Palatki Red Cliffs Ancient Painters' Palette
Rock&Gem Magazine|October 2020
Palatki Red Cliffs Ancient Painters' Palette
In the shadow of the famous red cliffs of Sedona, the ancient ruins of Palatki remain silent for nearly 700 years. The Palatki Red Cliffs is a designated World Heritage archaeological site that contains cliff dwellings, pictographs, and petroglyphs created by the Sinagua people of the Ancestral Puebloans.
HELEN SERRAS-HERMAN

The Palatki site is under the auspices of the Coconino National Forest, Red Rock Ranger District, and managed by the U.S. Forest Service. Palatki is open every day to visitors, but because the cliff dwellings are limited to groups of 10 people at a time, reservations are required. Park-ranger-led tours occur every 30 minutes.

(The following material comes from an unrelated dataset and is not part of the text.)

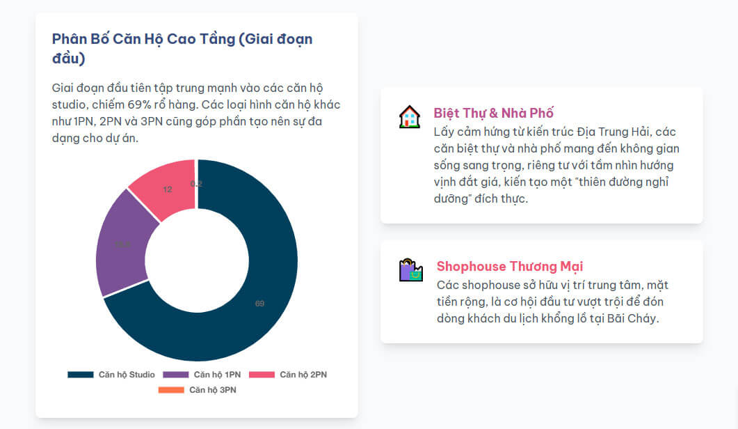
Task: Click the Shophouse Thương Mại heading
Action: (x=510, y=266)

From the parking lot, visitors take three trails to the points of interest: one path leads to the Sinagua cliff dwellings, one to a view of the cliff dwellings, and the last to alcoves that shelter the pictographs. All trails are relatively easy to access, walking over a moderate incline.

My husband and I visited the Palatki Red Cliffs Heritage Site during one of our many trips to the Sedona and Cottonwood area. It is a beautiful site, beaming with history and art. The site is considered an Arizona treasure, with fine examples of Sinagua art and culture, set against spectacular red cliffs landscape.

THE CLIFF DWELLINGS

Archeologists believe that the construction of the cliff dwellings started around AD 1125 and that the Sinagua people used them until about AD 1300. The Sinagua people inhabited the Sedona and Verde Valley area from AD 500 to 1425. Although there remains debate over why the site was abandoned, some believe prolonged drought and warfare with enemy tribes are partly to blame.

In the Hopi language, Palatki means ‘red house.’ The cliff dwellings were built in the red sandstone cliffs, under south-facing overhangs for shelter and winter sun. Two separate buildings or pueblos exist. The east alcove consists of five rooms on the first floor and three rooms on the second. The second house, the west alcove, consists of five rooms and may have included a community room or kiva (ceremonial room). The west alcove has been closed to the public for several years due to its fragile condition. Researchers believe 40 to 80 people, possibly kin or two families may have lived here.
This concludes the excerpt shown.